The person who wins the competition will be one who has done it before, and if you reverse engineer the result, the math will work out to be correct.

Why? Because trial and error is one method of doing math. You measure, perhaps using you ears, and keep itertaing toward a solution until the residual error - the difference between the actual response and the desired one - gets small enough to ignore or live with. The first solution is not the right one, but the 50th might be. Some of the most advanced simulation programs use this method to solve simultaneous equations with many unkowns - it's called an "optimizer".
 
Because trial and error is one method of doing math, if you reverse engineer the result, the math will work out to be correct.


you'r way is not the only way mr bell.

If you had written him a letter with a pen to ask what methods you could use to construct a horn using trial and error I'm sure the response would be less edgy, however considering you're asking hypothetical questions about speaker design that abandon modern tools (and even more inane, abandon the very tool you're using to ask the question, your computer,) you can't possibly expect that the outcome will be constructive.

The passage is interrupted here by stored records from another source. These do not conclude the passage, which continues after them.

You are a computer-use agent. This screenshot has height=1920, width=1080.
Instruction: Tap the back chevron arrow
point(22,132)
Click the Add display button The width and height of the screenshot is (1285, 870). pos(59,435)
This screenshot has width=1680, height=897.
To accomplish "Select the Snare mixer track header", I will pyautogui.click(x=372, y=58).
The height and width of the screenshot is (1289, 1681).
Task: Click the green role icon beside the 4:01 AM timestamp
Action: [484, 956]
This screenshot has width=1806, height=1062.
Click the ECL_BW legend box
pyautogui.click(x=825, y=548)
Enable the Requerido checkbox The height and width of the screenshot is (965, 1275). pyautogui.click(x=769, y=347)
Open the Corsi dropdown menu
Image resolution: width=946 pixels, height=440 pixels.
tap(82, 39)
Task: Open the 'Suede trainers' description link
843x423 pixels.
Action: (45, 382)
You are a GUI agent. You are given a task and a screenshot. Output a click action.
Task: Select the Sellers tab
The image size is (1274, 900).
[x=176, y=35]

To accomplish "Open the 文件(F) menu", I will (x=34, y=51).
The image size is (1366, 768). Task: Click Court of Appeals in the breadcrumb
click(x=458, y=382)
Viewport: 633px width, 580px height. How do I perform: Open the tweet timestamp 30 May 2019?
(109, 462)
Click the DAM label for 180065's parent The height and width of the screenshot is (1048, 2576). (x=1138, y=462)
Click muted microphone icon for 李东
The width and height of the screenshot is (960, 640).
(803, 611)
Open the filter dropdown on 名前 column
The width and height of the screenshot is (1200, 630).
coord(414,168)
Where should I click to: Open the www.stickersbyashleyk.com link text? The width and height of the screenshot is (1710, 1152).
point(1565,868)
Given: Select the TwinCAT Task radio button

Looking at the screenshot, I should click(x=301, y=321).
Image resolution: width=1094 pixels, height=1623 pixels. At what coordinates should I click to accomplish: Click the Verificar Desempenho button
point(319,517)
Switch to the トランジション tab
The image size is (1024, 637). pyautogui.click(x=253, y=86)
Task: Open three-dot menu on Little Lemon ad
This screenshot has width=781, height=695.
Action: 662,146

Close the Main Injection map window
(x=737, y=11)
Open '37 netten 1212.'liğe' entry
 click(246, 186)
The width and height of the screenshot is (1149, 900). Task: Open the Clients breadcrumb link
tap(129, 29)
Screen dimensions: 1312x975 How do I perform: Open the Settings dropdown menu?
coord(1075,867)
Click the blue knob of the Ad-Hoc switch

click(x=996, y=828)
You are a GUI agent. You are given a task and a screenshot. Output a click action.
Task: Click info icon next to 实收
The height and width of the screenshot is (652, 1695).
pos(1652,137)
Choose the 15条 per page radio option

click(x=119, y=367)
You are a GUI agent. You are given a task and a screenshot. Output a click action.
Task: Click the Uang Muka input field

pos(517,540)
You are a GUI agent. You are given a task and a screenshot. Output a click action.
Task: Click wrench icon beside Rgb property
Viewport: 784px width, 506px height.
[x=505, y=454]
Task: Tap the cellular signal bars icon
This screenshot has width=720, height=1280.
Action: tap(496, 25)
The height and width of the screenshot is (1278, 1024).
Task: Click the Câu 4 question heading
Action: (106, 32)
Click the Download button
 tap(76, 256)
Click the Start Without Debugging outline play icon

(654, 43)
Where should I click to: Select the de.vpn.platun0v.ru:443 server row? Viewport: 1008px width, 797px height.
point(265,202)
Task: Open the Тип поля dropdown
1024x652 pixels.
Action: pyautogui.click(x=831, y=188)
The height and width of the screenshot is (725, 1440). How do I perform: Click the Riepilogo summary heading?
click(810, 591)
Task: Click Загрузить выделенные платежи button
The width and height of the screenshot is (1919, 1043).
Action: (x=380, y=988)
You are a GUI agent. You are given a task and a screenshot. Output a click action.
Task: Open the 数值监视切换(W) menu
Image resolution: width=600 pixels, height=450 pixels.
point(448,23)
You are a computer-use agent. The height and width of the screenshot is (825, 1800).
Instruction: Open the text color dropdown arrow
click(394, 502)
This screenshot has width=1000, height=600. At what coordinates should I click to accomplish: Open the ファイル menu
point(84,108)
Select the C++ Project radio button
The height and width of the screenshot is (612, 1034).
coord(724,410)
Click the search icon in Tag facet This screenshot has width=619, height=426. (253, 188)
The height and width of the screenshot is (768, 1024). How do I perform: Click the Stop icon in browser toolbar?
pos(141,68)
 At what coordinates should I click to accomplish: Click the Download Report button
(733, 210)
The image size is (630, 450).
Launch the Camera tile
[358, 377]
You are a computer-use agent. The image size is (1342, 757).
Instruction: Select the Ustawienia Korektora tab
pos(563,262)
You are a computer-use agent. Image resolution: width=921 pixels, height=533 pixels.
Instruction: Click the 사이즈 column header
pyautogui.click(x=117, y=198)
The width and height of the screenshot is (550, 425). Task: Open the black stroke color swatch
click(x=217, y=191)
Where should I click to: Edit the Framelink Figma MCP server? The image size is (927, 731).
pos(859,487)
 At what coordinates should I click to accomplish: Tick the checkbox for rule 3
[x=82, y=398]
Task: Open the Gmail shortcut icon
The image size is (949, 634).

Now consider how reasonably one could come to think that this is trolling, as are 5/7 of your threads that are currently on the front page.

The entire idea of trial and error design is to try without guidance and continue to fail until you succeed. If you have to ask the best way to do trial and error, then it isn't trial and error anymore, it's a 🤐 'n plan.

You obviously have a computer. If your intent is to do pure trial and error research, take your computer outside and back over it with your car a few times then go into your garage and do trial and error.